By Sara Sjolin, MarketWatch
LONDON (MarketWatch) -- European stock markets retreated after
two positive trading days on Thursday, after higher-than-expected
Chinese inflation data stoked fears the Chinese government will
withhold more easing measures.
The Stoxx Europe 600 index slipped 0.1% to 303.23, after closing
at the highest level since June 2008 on Wednesday.
Among biggest decliners, shares of Banco Espirito Santo SA sank
6.3%, after J.P. Morgan Cazenove cut the Portuguese bank to
underweight from neutral.
Shares of miner Eurasian Natural Resources Corp. dropped 1.9%,
after the firm reported mixed first-quarter output results with
iron ore, ferroalloy and aluminum down on the year, while copper
output improved in the period.
For the broader European stock markets, investors looked east
where most Asian bourses fell after data showed consumer prices
rose more than expected in China.
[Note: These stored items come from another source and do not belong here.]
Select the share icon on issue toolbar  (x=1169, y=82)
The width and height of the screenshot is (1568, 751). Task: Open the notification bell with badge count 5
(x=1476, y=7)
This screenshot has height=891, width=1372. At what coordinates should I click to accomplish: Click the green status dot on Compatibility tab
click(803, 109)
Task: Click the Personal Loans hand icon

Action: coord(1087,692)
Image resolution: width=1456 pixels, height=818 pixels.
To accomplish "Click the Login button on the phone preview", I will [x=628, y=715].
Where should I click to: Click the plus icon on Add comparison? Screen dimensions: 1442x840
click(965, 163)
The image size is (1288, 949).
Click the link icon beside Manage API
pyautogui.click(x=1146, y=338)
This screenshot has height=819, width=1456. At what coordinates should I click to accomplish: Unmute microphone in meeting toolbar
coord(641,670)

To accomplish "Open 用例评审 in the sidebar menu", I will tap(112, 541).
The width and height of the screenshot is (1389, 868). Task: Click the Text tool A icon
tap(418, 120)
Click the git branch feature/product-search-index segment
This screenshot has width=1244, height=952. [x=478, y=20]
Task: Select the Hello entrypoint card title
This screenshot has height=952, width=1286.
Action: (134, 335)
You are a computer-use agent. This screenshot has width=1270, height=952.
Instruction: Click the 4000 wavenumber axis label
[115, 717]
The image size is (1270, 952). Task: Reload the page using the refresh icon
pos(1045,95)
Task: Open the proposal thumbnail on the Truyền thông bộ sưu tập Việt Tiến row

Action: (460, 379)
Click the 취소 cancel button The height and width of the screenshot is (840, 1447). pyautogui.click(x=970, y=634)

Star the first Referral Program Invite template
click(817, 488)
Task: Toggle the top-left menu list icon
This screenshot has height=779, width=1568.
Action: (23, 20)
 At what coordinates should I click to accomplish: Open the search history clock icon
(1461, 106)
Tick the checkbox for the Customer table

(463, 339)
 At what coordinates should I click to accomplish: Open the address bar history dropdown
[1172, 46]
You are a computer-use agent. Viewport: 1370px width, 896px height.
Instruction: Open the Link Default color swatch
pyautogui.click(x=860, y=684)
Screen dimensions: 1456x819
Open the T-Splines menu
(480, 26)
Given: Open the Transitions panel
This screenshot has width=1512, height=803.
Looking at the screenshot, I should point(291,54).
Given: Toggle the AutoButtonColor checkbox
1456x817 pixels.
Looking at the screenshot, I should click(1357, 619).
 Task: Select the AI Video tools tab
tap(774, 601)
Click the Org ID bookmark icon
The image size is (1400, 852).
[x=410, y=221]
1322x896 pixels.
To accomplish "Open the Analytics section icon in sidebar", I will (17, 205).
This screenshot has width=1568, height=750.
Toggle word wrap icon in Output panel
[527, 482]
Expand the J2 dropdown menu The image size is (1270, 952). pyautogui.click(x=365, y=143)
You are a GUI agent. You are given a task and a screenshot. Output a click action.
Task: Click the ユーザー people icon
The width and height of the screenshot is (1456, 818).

The April CPI rose 2.4% from a
year earlier, topping analysts forecasts and increasing more than
the 2.1% reported in March.
In the U.S., stock-index futures pointed to a lower open on Wall
Street, after the Dow Jones Industrial Average (DJI) and S&P
500 index (SPX) both closed at all-time peaks on Wednesday.
Back in Europe, France's CAC 40 index posted one of the biggest
drops among country-specific indexes, down 0.9% at 3,921.49.
Heavyweight drug maker Sanofi SA (SNY) shaved off 1.4%, as the
stock went ex-dividend, meaning new investors will miss out on the
latest dividends.
In Germany, the DAX 30 index was slightly lower at 8,248.27,
wavering around the all-time closing high reached on Wednesday.
Shares of Kloeckner & Co. SE added 2.8% in Frankfurt, after
Citigroup lifted the steel trader to neutral from sell.
The U.K.'s FTSE 100 index was up 0.1% to 6,588.24.